Saudi royal and government official (1950–2025)

Muhammad bin Fahd Al Saud (محمد بن فهد آل سعود Muḥammad bin Fahd Āl Suʿūd; 4 January 1950 – 28 January 2025) was a Saudi prince, politician, and philanthropist who served as governor of the Eastern Province of Saudi Arabia from 1985 to 2013. He was a prince of the second generation of the royal family and a grandson of the founder of the third Saudi State King Abdulaziz.

==Early life and education==
Born in Riyadh on 4 January 1950, Muhammad bin Fahd was the second son of King Fahd.

Muhammad bin Fahd received his school education in the Capital Model Institute. He received a bachelor's degree in economics and political sciences from the University of California, Santa Barbara.

==Career and philanthropy==
After graduating, Muhammad bin Fahd worked in the private sector but was gradually introduced to multiple public assignments.
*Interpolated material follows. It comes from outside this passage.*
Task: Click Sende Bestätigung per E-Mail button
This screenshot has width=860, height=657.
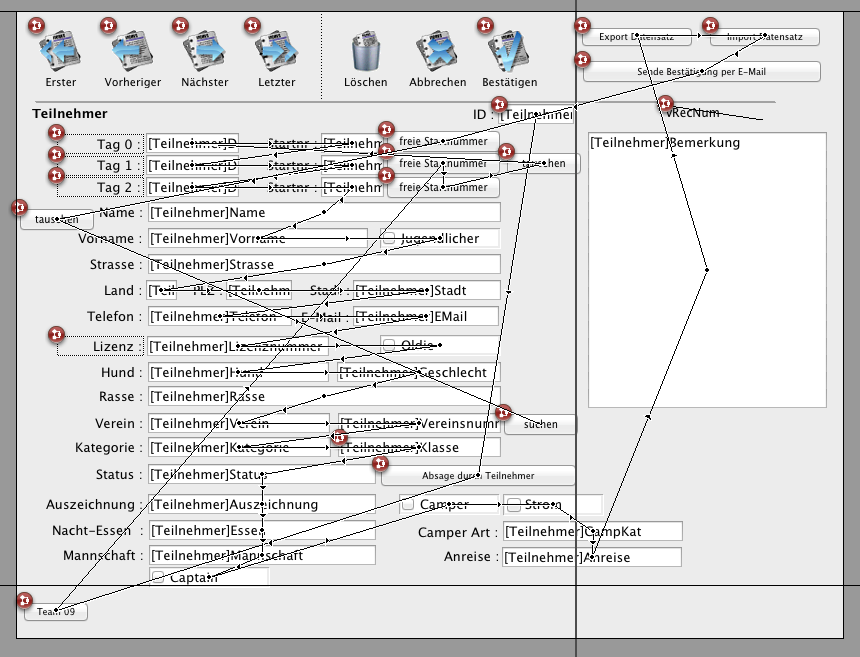Action: pyautogui.click(x=701, y=71)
During the early 1970s he was a major stakeholder of the Al Bilad conglomerate. Then he was appointed assistant deputy minister of interior. In 1985, he was named governor of the Eastern Province, and his tenure ended in 2013.

In 1999, he established the Prince Muhammad bin Fahd Foundation for Humanitarian Development, which has launched various humanitarian projects. Among other things, this foundation established the SHIFAA fund, which helps people get medical treatment. He also launched a private university in the Eastern Province, Prince Mohammad University.
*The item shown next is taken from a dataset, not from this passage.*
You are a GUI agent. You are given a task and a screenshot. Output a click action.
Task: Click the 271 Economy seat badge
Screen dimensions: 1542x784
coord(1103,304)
In 2016, Muhammad bin Fahd received an honorary doctorate of public service from the University of Central Florida in the United States.

==Personal life and death==
Muhammad bin Fahd married Jawaher bint Nayef bin Abdulaziz, with whom he had six children: Prince Turki (born 1979), Prince Khaled (born 1984), Prince Abdulaziz (born 1991), Princess Nouf (born 1975), Princess Noura (born 1981) and Princess Mashael (born 1988).

Muhammad died on 28 January 2025, at the age of 75.